[Saved entries]
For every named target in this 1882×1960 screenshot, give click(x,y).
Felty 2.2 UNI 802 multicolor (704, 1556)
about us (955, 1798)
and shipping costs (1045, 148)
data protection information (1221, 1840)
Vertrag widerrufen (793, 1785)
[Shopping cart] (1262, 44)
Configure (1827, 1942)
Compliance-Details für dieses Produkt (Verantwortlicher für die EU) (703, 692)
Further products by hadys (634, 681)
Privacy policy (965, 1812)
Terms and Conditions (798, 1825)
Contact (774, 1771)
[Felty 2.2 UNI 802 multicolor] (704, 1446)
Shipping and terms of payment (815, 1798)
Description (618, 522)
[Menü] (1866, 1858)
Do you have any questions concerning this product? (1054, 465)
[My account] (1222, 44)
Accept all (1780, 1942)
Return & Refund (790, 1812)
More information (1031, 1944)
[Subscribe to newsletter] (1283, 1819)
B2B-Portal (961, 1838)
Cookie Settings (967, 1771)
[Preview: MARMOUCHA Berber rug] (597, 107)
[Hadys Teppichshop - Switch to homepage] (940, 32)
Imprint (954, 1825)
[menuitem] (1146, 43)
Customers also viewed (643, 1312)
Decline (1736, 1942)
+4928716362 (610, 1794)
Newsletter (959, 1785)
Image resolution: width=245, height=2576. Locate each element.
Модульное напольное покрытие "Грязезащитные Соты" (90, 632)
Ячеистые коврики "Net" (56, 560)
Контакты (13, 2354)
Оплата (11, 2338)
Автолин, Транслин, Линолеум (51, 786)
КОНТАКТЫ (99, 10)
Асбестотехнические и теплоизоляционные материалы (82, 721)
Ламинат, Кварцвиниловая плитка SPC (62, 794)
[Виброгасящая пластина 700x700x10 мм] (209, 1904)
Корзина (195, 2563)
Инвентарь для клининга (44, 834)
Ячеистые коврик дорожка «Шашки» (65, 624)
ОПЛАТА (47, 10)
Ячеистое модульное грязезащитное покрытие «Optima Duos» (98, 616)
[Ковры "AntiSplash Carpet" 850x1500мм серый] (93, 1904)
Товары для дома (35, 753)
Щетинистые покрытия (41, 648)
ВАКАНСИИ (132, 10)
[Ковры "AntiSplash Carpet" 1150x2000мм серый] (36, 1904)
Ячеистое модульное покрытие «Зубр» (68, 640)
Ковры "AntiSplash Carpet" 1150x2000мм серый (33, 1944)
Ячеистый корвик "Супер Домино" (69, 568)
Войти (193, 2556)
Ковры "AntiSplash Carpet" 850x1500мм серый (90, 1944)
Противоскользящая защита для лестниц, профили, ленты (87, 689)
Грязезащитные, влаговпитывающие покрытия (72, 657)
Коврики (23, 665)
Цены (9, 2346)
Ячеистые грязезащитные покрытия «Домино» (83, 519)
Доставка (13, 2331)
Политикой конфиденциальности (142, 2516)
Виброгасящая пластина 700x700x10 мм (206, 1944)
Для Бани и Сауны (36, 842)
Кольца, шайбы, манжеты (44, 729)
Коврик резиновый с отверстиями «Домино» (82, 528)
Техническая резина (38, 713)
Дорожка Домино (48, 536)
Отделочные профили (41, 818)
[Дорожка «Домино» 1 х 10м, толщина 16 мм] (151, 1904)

## Instructions for the task:
Reproduce each line of the records in which "multicolor" appears.

## Response:
Felty 2.2 UNI 802 multicolor (704, 1556)
[Felty 2.2 UNI 802 multicolor] (704, 1446)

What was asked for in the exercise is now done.